### [SOURCE EXTRACT]
[BEGIN]

# How old is too old for a mare to have a foal?



## Montyforever (18 June 2010)

Obv i know its different for individual cases, but just want some advice 

Ive got a 13 year old mare, whos already bred at least 4 lovely foals (not with me)
Shes got slight athritis but other than that is a 100% healthy and sound. I want to breed her now but havent got the money but i hope to breed her in a few years if i can afford it.

So would you say around 16-18 is too old?


----------



## horses13 (18 June 2010)

I personally think it depends on the mare and how healthy it is. Some can be an old 18 and some a very young 18.
 If she is a healthy horse i don't think it would be a problem.
I am not a breeder so am clueless on breeding and go on what i have seen.
 I have seen 20+ horses having foals both in perfect health with no probs i have also seen young mares have foals and it has all gone wrong. It can happen at any age, some mares are good for breeding from some are not.

 I am sure the breeders on here will be able to give proper advice but this is thoughts from a none breeder - and wouldn't as there are too many unwanted horses needing a home. But that is personal to me, i love looking at peoples foals and wish


----------



## Montyforever (18 June 2010)

horses13 said:



			I personally think it depends on the mare and how healthy it is. Some can be an old 18 and some a very young 18.
 If she is a healthy horse i don't think it would be a problem.
I am not a breeder so am clueless on breeding and go on what i have seen.
 I have seen 20+ horses having foals both in perfect health with no probs i have also seen young mares have foals and it has all gone wrong. It can happen at any age, some mares are good for breeding from some are not.

 I am sure the breeders on here will be able to give proper advice but this is thoughts from a none breeder - and wouldn't as there are too many unwanted horses needing a home. But that is personal to me, i love looking at peoples foals and wish

Click to expand...

Yeah all the foals she bred have been run like clockwork lol, shes the perfect mum and keeps looking wistfully at the foal next door hehe.

Forgot to add the Foal would be my future horse, Honeys great tempremant with some height and cobbyness added would make the perfect horse!


----------



## emlybob (18 June 2010)

I've just scanned a 20 year old in foal who has previously had 6 foals.  As long as they are fit and well i don't see why you can't breed from them


----------



## hippomaniac (18 June 2010)

We had a Mare come to us for covering at 26 although we were told that she was 21, we only found out later her real age, any way she went on to have a Fab Foal with no problems, However it was not her first.

[END]

[Collection entries]
[BEGIN]

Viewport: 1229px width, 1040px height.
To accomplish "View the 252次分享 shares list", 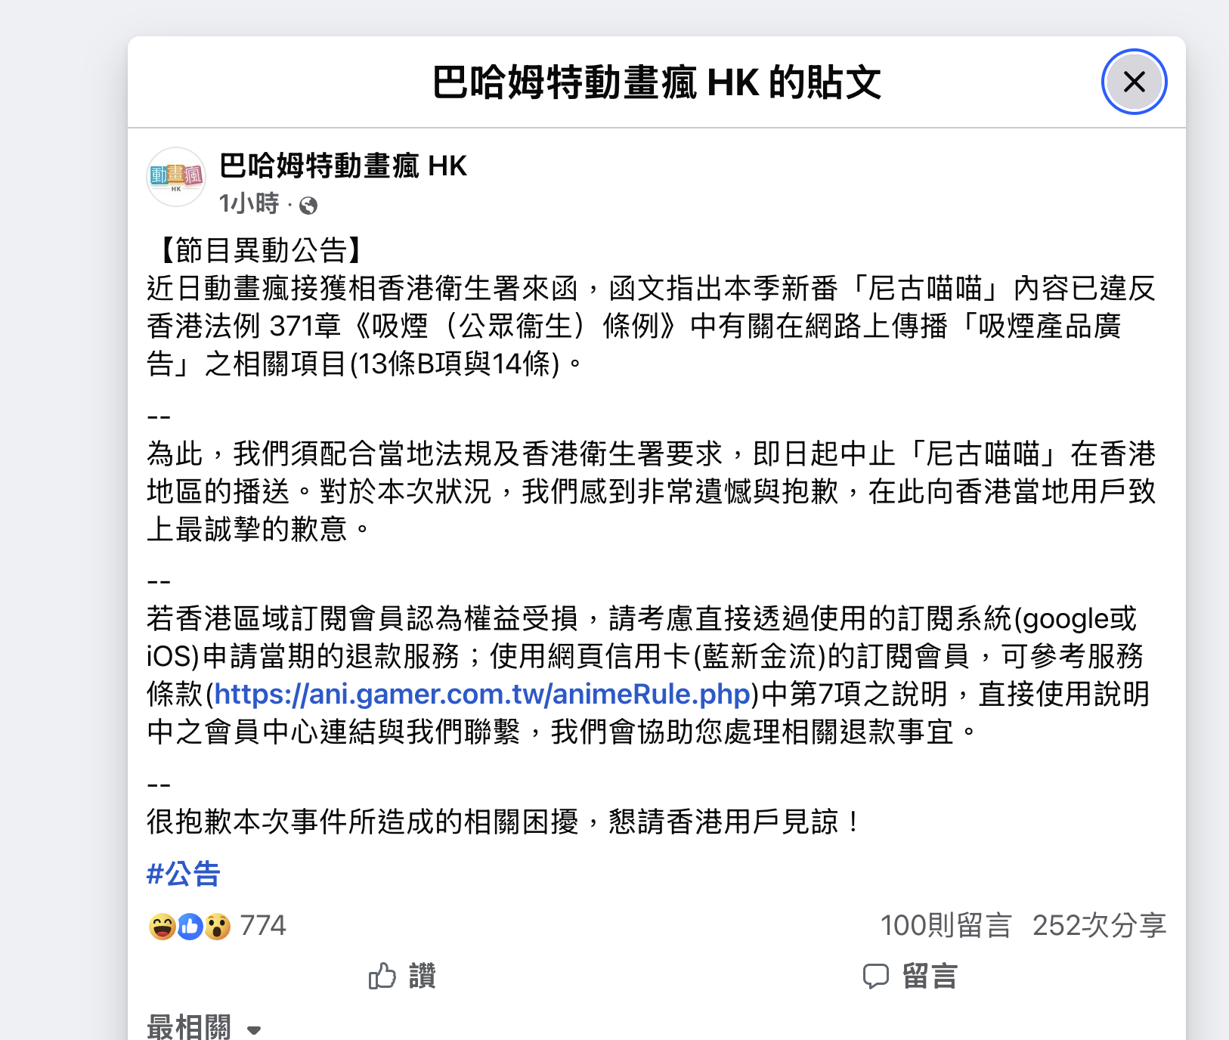I will click(x=1100, y=926).
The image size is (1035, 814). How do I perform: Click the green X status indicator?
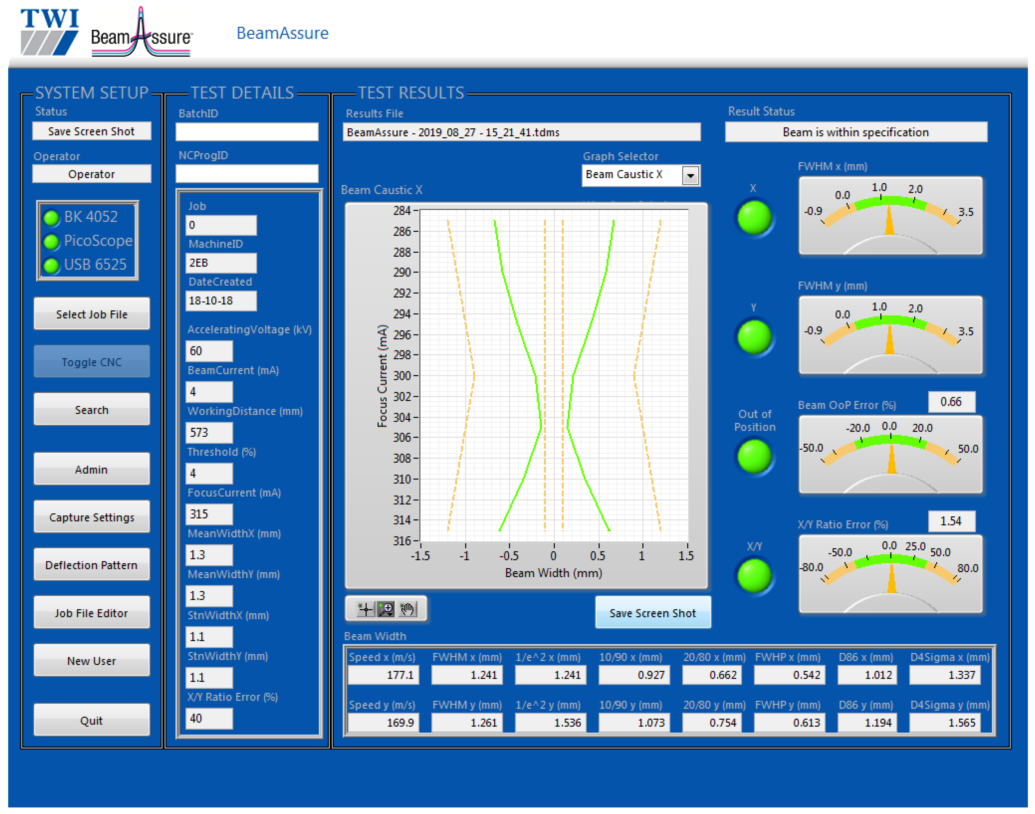755,218
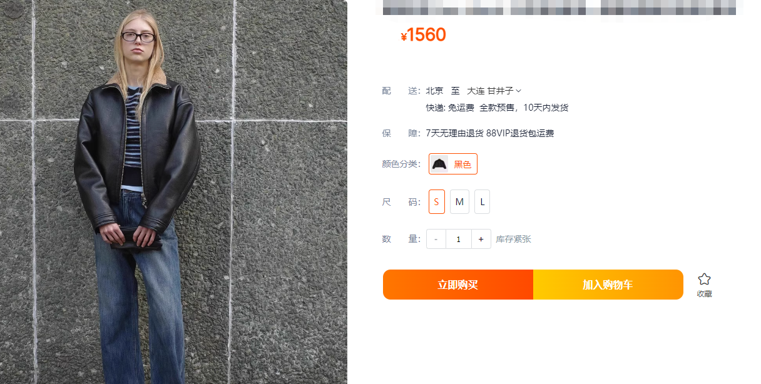
Task: Click the 免运费 shipping info text
Action: coord(461,108)
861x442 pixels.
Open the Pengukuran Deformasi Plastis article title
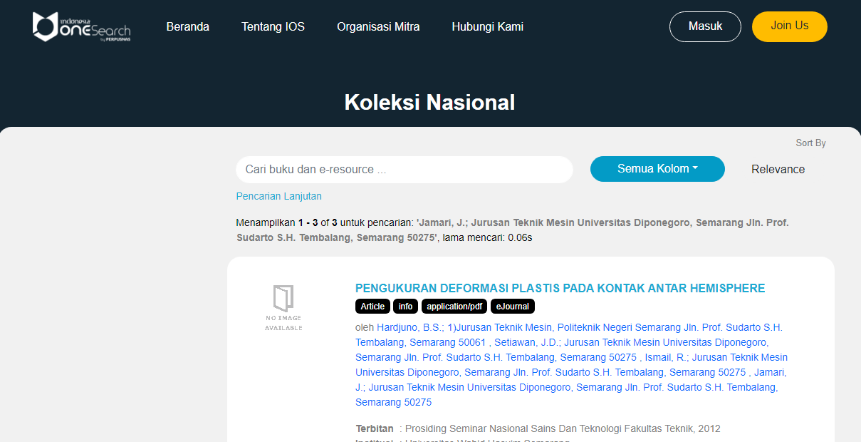560,288
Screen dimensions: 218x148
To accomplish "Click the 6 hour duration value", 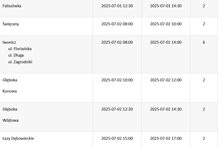I will 204,42.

[END]

### [COMPLETE THE FOLLOWING]
1. List the usernames of everyone who posted in the thread on how old a mare can be to have a foal.
2. In the thread on mare breeding age, how many foals had emlybob's scanned 20-year-old mare previously had?
3. Write a continuation of the thread on mare breeding age, beginning after its final post.

### [REPLIES]
1. Montyforever, horses13, emlybob, hippomaniac

2. Six foals.

3.
----------



## Tempi (18 June 2010)

As long as they are fit an healthy and the vet has checked her etc then she should be fine.

My mare had her first foal at 15 and is about 5weeks pregnant now so will be 18 when she has ''it'' next year.  I ride her 4 times a week though and she is very fit and healthy.  She didnt take first time (did previously) this time, but apart from that all has gone ok so far *touches wood*


----------



## Lgd (18 June 2010)

My broodie is my old advanced mare. she had her first foal at 17yo and has just had her second at 21yo. She's still fit and sound - she was in full ridden work between the two pregnancies. Easy pregnancies and easy labour/delivery.


----------



## Simsar (18 June 2010)

Your mare will soon let you no if she is to old by not conceiving.  But as long as she is fit and well she isn't to old.


----------



## whirlwindhorses (18 June 2010)

My 23 year old mare had a filly foal 10 days ago. This is her seventh foal, her sixth one was born six years ago. I have another mare who is 19 this year, she has a foal at foot and will be covered again on her next season. Both mares look really well, enjoy being mothers and produce some really nice and useful foals!


----------



## Doncella (20 June 2010)

My 20 year old mare has scanned in foal.


----------



## dianchi (20 June 2010)

My girly is 16 and were trying with her this year, she did have a foal prior to me owning her 10 years ago.
I agree with Simsar, if she isnt right she wont take, worth getting your vet to check her out, and also what the degree of arth. is as you wont be able to have her on bute during pregnacy.
If all is good, good luck!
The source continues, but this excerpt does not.